Extrait:
--- --- ---
Loin de Bruxelles, ce sont des enjeux nationaux qui parasitent le débat et qui freinent les décisions.
La clé de voûte dans cette affaire réside en France et en Allemagne. Comme la décision sera prise par une majorité qualifiée – 55% des Etats membres et 65% des habitants –, ces deux grands de l’UE ont de quoi faire pencher la balance d’un côté ou de l’autre. C’est donc à Paris et à Berlin que se joue l’avenir du glyphosate en Europe.
En France, deux ministres défendent des positions diamétralement opposées. Le très populaire ministre de la Transition écologique, Nicolas Hulot, tient à l’élimination progressive du glyphosate d’ici à 2020. Mais son collègue de l’Agriculture, Stéphane Travert, plus proche des réalités et des lobbies agricoles, demande plus de temps. Coincé entre le marteau et l’enclume, le président français, Emmanuel Macron, devra jouer le rôle de l’arbitre.
--- --- ---
Extrait de données:
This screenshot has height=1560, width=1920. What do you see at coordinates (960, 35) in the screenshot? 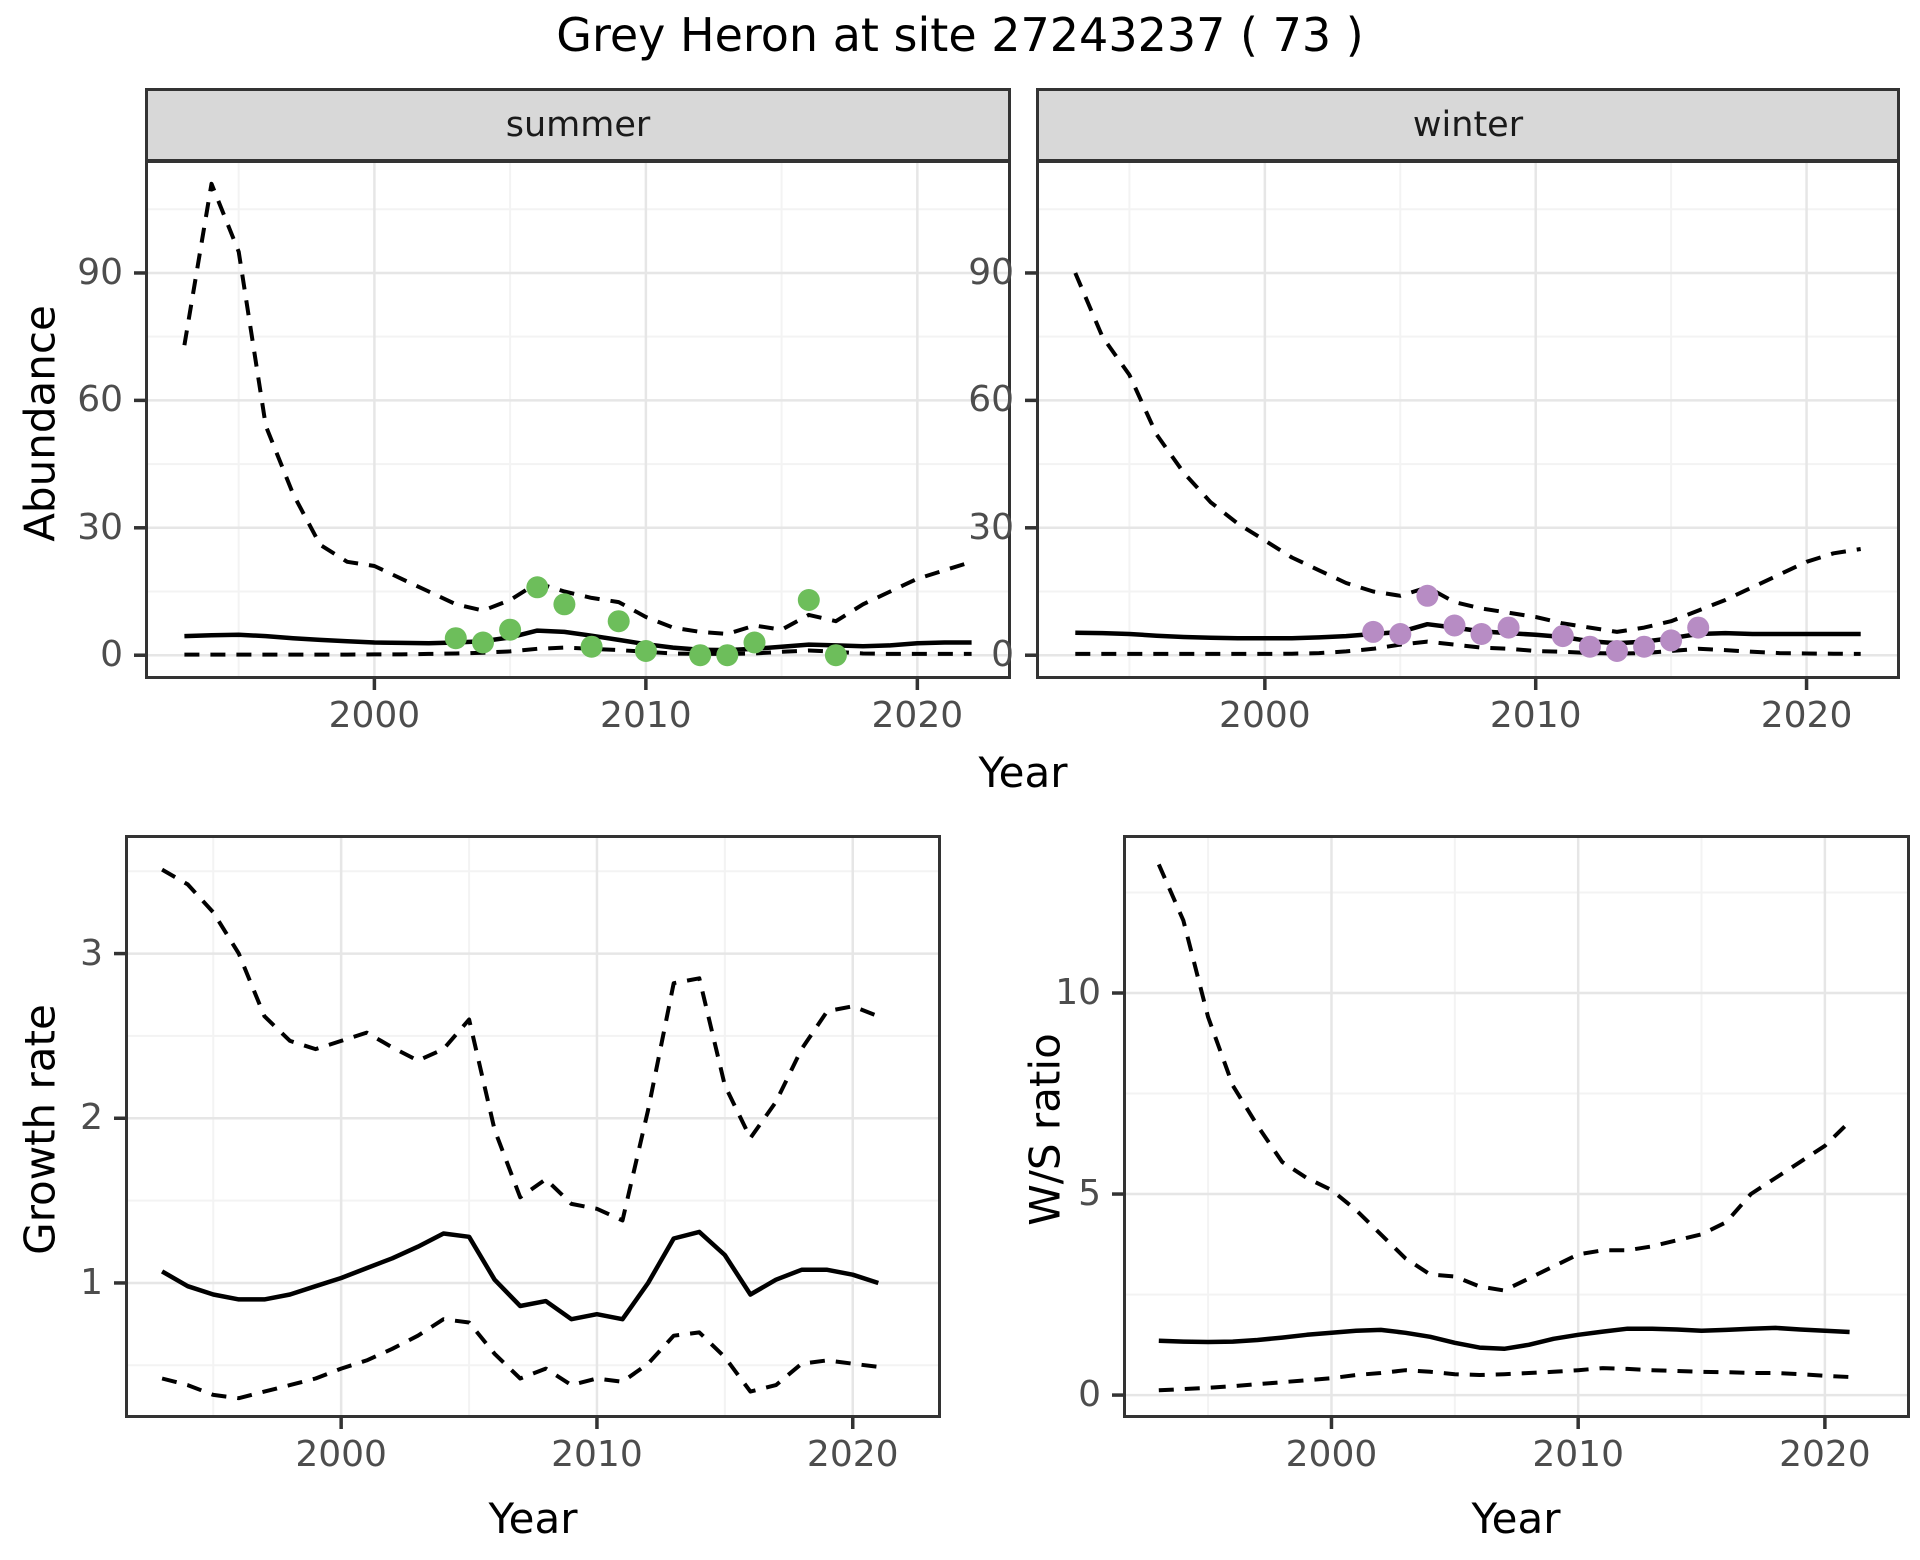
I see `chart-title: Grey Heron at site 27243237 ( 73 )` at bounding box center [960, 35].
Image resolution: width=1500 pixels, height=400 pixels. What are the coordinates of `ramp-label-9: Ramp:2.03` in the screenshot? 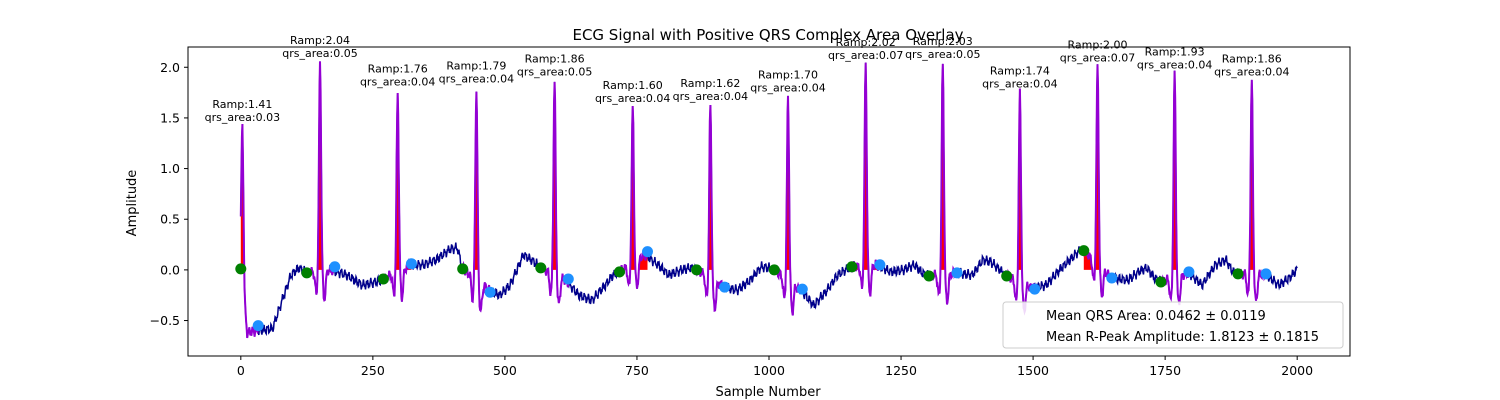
--- --- ---
À faire:
[a] Dans l'extrait sur le glyphosate, quelle échéance Nicolas Hulot fixe-t-il pour l'élimination progressive du glyphosate ?
[b] Quelles sont toutes les personnes nommées dans l'extrait sur le glyphosate ?
[c] Comment traduire en anglais la phrase de l'extrait sur le glyphosate « En France, deux ministres défendent des positions diamétralement opposées. » ?
Les lignes forment un matériau distinct, sans lien avec l'extrait.

Réponses par numéro:
[a] D'ici à 2020.

[b] Nicolas Hulot, Stéphane Travert, Emmanuel Macron

[c] In France, two ministers defend diametrically opposed positions.